Tap Drill and Its Adapter
Davis has multiple missing teeth. We plan to place an implant at the site of #2, but he thinks that the tooth #31 is useless. Since there is an opposing tooth and implant placement at the site of #14 is challenging due to limited bone height (Fig.2: CT sagittal section), his first implant will be at the site of #13 (Fig.1-3). Two implant designs are gingiva- (Fig.1) and bone- (Fig.2,3 (coronal section) level.

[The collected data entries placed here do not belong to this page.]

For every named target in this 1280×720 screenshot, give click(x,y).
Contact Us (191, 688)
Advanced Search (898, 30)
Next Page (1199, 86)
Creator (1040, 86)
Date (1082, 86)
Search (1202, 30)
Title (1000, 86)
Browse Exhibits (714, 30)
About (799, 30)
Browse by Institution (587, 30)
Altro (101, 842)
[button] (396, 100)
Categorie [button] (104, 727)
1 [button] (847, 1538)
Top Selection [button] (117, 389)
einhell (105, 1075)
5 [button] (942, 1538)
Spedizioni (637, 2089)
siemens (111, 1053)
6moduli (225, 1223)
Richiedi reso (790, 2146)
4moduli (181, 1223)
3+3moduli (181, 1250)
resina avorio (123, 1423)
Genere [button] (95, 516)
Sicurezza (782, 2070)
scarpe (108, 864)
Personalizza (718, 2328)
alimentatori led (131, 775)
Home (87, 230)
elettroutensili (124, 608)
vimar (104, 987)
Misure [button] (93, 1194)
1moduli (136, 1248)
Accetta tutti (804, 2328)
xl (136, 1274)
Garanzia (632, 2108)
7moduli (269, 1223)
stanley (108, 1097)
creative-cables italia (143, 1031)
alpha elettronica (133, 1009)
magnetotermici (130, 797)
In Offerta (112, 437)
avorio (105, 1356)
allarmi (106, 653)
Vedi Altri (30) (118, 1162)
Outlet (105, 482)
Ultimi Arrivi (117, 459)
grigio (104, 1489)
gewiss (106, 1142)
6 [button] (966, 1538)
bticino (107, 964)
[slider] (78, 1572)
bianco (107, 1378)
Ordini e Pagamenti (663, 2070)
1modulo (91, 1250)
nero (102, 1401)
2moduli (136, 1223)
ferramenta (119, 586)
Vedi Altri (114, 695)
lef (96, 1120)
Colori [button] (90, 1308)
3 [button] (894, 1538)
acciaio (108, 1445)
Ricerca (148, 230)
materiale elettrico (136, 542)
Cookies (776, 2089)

CT analysis (Hounsfield units) shows D2/3 bone at the site of #13. Osteotomy is created by using drills. Fig.4 shows 3.5 mm drill at the depth of 8 mm. The trajectory needs to be adjusted. When 4 mm drill is done, the osteotomy is ovoid in shape. The implant should be 4 or 4.5 mm?
To solve the dilemma, 4.5x11 mm tap is placed by a wrench at the depth of 8
mm. So an adapter is required. Hand placement of the tap is more
controllable than handpiece's in term of trajectory (Fig.5, 5'). Although hand
placement of the tap is slower, it gives us time to watch whether the buccal
plate is fracturing or not. The depth is also controlled better
(intentional sinus lift without bone graft). Finally 4.5x11 mm implant is
placed relatively ideally (Fig.6 I with insertion torque 60 Ncm). A
restorative abutment (A) is placed immediately for a provisional (immediate
loading). There is no nasal hemorrhage intra- or post-op.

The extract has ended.